— TASK REQUIREMENTS —
Reproduce the records below exactly as shown.

— INPUT —
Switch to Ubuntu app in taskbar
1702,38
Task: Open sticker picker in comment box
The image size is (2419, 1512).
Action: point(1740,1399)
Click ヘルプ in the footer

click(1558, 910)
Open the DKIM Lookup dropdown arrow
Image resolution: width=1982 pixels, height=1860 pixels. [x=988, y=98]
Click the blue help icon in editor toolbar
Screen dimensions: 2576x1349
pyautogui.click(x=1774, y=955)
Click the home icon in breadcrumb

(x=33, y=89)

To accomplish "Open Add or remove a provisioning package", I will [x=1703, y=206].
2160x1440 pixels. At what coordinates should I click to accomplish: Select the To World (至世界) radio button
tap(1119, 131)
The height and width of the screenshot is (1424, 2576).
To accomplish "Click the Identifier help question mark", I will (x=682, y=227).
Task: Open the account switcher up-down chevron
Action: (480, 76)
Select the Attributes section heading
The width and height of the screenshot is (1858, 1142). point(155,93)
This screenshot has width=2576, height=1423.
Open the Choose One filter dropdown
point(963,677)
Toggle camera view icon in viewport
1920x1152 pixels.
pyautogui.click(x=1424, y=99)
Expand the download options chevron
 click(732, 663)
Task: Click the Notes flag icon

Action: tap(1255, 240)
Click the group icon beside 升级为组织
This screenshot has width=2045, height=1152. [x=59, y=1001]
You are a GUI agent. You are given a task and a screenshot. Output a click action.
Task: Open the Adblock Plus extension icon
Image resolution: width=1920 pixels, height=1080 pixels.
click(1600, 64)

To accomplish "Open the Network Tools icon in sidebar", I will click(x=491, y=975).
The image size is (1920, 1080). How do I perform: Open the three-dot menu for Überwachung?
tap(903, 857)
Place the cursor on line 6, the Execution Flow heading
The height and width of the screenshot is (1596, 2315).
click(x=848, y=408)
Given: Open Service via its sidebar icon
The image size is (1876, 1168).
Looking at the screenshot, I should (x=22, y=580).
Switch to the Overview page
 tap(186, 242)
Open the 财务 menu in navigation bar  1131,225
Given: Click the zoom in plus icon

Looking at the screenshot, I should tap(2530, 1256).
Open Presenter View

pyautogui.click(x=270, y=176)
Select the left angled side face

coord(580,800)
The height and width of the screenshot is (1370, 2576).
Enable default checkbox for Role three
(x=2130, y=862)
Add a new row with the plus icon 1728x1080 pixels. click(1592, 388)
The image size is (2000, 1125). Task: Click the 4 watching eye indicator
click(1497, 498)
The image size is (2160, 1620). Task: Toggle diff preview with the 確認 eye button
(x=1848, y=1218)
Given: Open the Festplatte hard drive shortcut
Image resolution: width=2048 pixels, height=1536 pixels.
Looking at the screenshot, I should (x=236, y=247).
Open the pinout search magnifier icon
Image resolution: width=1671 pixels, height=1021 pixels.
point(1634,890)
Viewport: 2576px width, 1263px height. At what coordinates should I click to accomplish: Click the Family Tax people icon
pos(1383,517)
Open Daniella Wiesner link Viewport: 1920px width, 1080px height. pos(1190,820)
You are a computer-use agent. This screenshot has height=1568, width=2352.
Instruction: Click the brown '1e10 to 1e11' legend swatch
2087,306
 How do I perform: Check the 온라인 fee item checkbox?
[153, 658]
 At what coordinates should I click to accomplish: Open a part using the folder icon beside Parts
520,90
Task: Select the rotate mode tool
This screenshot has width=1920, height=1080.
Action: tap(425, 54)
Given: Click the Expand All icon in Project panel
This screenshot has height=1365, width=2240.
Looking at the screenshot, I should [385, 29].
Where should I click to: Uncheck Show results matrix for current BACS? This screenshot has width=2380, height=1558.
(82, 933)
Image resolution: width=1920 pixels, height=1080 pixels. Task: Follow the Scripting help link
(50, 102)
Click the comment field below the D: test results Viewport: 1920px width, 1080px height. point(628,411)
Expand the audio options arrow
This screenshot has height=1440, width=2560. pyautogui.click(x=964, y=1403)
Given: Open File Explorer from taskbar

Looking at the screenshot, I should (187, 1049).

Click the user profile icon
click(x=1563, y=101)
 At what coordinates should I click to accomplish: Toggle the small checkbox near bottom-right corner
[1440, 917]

— SOLUTION —
Switch to Ubuntu app in taskbar
1702,38
Task: Open sticker picker in comment box
The image size is (2419, 1512).
Action: point(1740,1399)
Click ヘルプ in the footer

click(1558, 910)
Open the DKIM Lookup dropdown arrow
Image resolution: width=1982 pixels, height=1860 pixels. [x=988, y=98]
Click the blue help icon in editor toolbar
Screen dimensions: 2576x1349
pyautogui.click(x=1774, y=955)
Click the home icon in breadcrumb

(x=33, y=89)

To accomplish "Open Add or remove a provisioning package", I will [x=1703, y=206].
2160x1440 pixels. At what coordinates should I click to accomplish: Select the To World (至世界) radio button
tap(1119, 131)
The height and width of the screenshot is (1424, 2576).
To accomplish "Click the Identifier help question mark", I will (x=682, y=227).
Task: Open the account switcher up-down chevron
Action: (480, 76)
Select the Attributes section heading
The width and height of the screenshot is (1858, 1142). point(155,93)
This screenshot has width=2576, height=1423.
Open the Choose One filter dropdown
point(963,677)
Toggle camera view icon in viewport
1920x1152 pixels.
pyautogui.click(x=1424, y=99)
Expand the download options chevron
 click(732, 663)
Task: Click the Notes flag icon

Action: tap(1255, 240)
Click the group icon beside 升级为组织
This screenshot has width=2045, height=1152. [x=59, y=1001]
You are a GUI agent. You are given a task and a screenshot. Output a click action.
Task: Open the Adblock Plus extension icon
Image resolution: width=1920 pixels, height=1080 pixels.
click(1600, 64)

To accomplish "Open the Network Tools icon in sidebar", I will click(x=491, y=975).
The image size is (1920, 1080). How do I perform: Open the three-dot menu for Überwachung?
tap(903, 857)
Place the cursor on line 6, the Execution Flow heading
The height and width of the screenshot is (1596, 2315).
click(x=848, y=408)
Given: Open Service via its sidebar icon
The image size is (1876, 1168).
Looking at the screenshot, I should (x=22, y=580).
Switch to the Overview page
 tap(186, 242)
Open the 财务 menu in navigation bar  1131,225
Given: Click the zoom in plus icon

Looking at the screenshot, I should tap(2530, 1256).
Open Presenter View

pyautogui.click(x=270, y=176)
Select the left angled side face

coord(580,800)
The height and width of the screenshot is (1370, 2576).
Enable default checkbox for Role three
(x=2130, y=862)
Add a new row with the plus icon 1728x1080 pixels. click(1592, 388)
The image size is (2000, 1125). Task: Click the 4 watching eye indicator
click(1497, 498)
The image size is (2160, 1620). Task: Toggle diff preview with the 確認 eye button
(x=1848, y=1218)
Given: Open the Festplatte hard drive shortcut
Image resolution: width=2048 pixels, height=1536 pixels.
Looking at the screenshot, I should (x=236, y=247).
Open the pinout search magnifier icon
Image resolution: width=1671 pixels, height=1021 pixels.
point(1634,890)
Viewport: 2576px width, 1263px height. At what coordinates should I click to accomplish: Click the Family Tax people icon
pos(1383,517)
Open Daniella Wiesner link Viewport: 1920px width, 1080px height. pos(1190,820)
You are a computer-use agent. This screenshot has height=1568, width=2352.
Instruction: Click the brown '1e10 to 1e11' legend swatch
2087,306
 How do I perform: Check the 온라인 fee item checkbox?
[153, 658]
 At what coordinates should I click to accomplish: Open a part using the folder icon beside Parts
520,90
Task: Select the rotate mode tool
This screenshot has width=1920, height=1080.
Action: tap(425, 54)
Given: Click the Expand All icon in Project panel
This screenshot has height=1365, width=2240.
Looking at the screenshot, I should [385, 29].
Where should I click to: Uncheck Show results matrix for current BACS? This screenshot has width=2380, height=1558.
(82, 933)
Image resolution: width=1920 pixels, height=1080 pixels. Task: Follow the Scripting help link
(50, 102)
Click the comment field below the D: test results Viewport: 1920px width, 1080px height. point(628,411)
Expand the audio options arrow
This screenshot has height=1440, width=2560. pyautogui.click(x=964, y=1403)
Given: Open File Explorer from taskbar

Looking at the screenshot, I should (187, 1049).

Click the user profile icon
click(x=1563, y=101)
 At what coordinates should I click to accomplish: Toggle the small checkbox near bottom-right corner
[1440, 917]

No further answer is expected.